Ahora que el nuevo gobierno trata de cambiar las reglas del juego, es normal que las reacciones surgidas desde la oposición -partidista y no partidista-, tomen un empuje que jamás habíamos visto desde que la democracia se instaló en 1982. Frente a los desacuerdos y señalamientos, las respuestas del nuevo gobierno apelan a las comparaciones entre el pasado inmediato y el ahora: “Si ayer pasaron cosas y ustedes no objetaron nada ¿por qué ahora sí lo hacen?”. O esta otra: “Debemos desmontar lo que la dictadura instaló en doce años de gobierno”. La desconfianza de la gente no es gratuita; la gente ya conoce a nuestros políticos, y sabe que detrás del cortinaje del formateado discurso, se esconden propósitos retorcidos. No importa que la prédica sea la misma de siempre -el apego al derecho, la necesidad del cambio, o que el pueblo es primero, como sea-, la retórica siempre embozará las verdaderas intenciones del poder.

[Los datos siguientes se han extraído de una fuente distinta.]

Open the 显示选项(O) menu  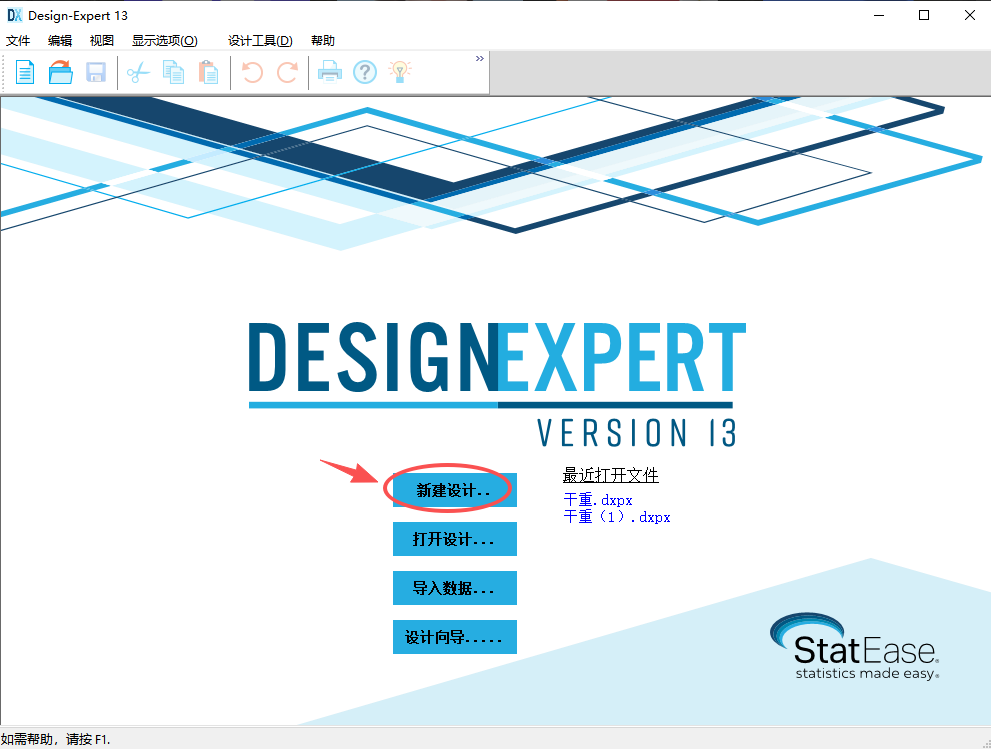pos(164,40)
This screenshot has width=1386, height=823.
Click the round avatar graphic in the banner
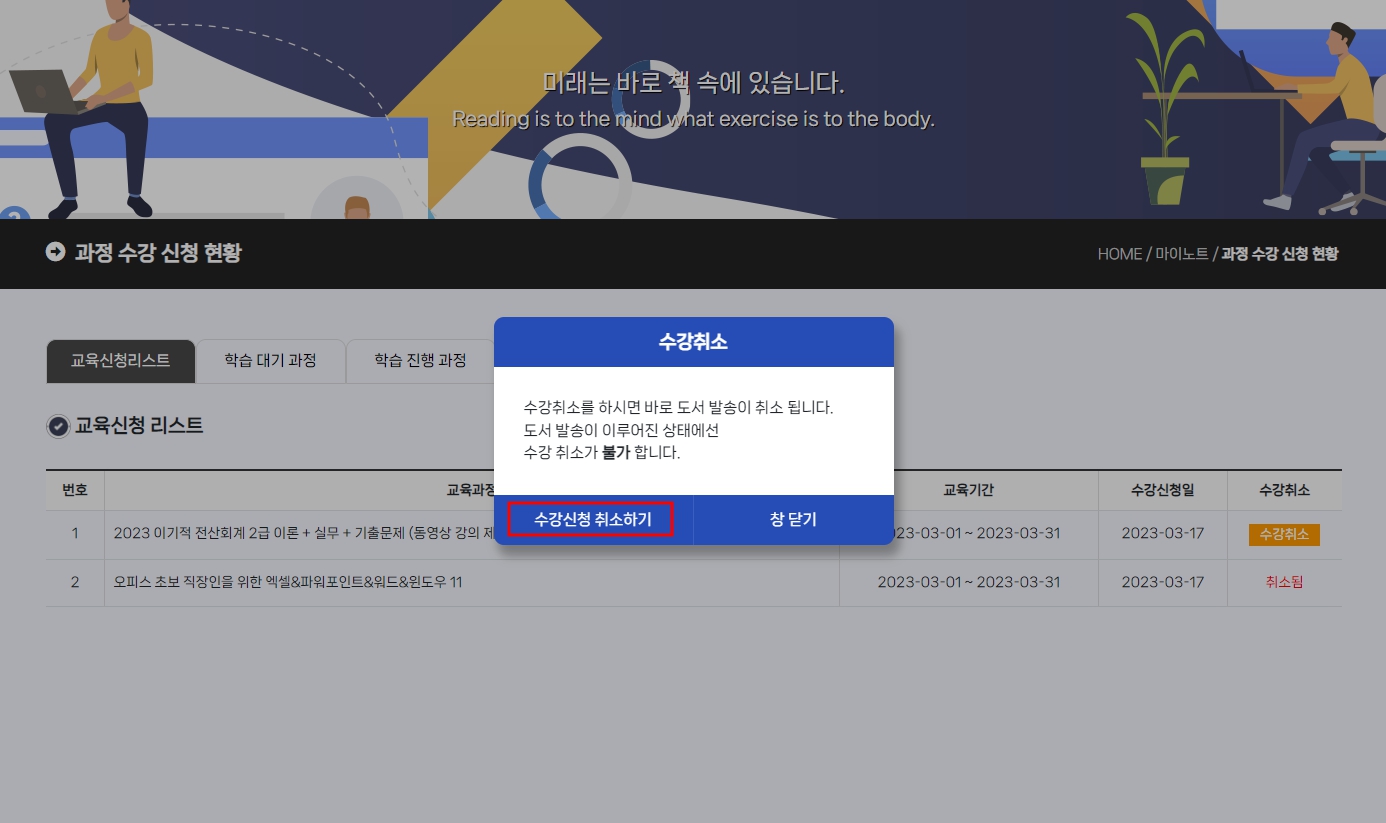click(356, 203)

Por ello, el debate en los medios televisados no es más que una lamentable pérdida de tiempo, porque, al final de cuentas, lo que se busca es que nada ni nadie se interponga entre el decisionismo del soberano y el control político total. Por mucha retórica que se utilice, gestos adustos de figurines o florituras legales, la intención es la misma: asegurar el poder, consolidarlo, mantener a raya a la oposición; restringir sus movimientos, asfixiarla.
Mientras todo eso sucede, los hondureños seguiremos por el escabroso recorrido de siempre: la del martirio camino al Gólgota.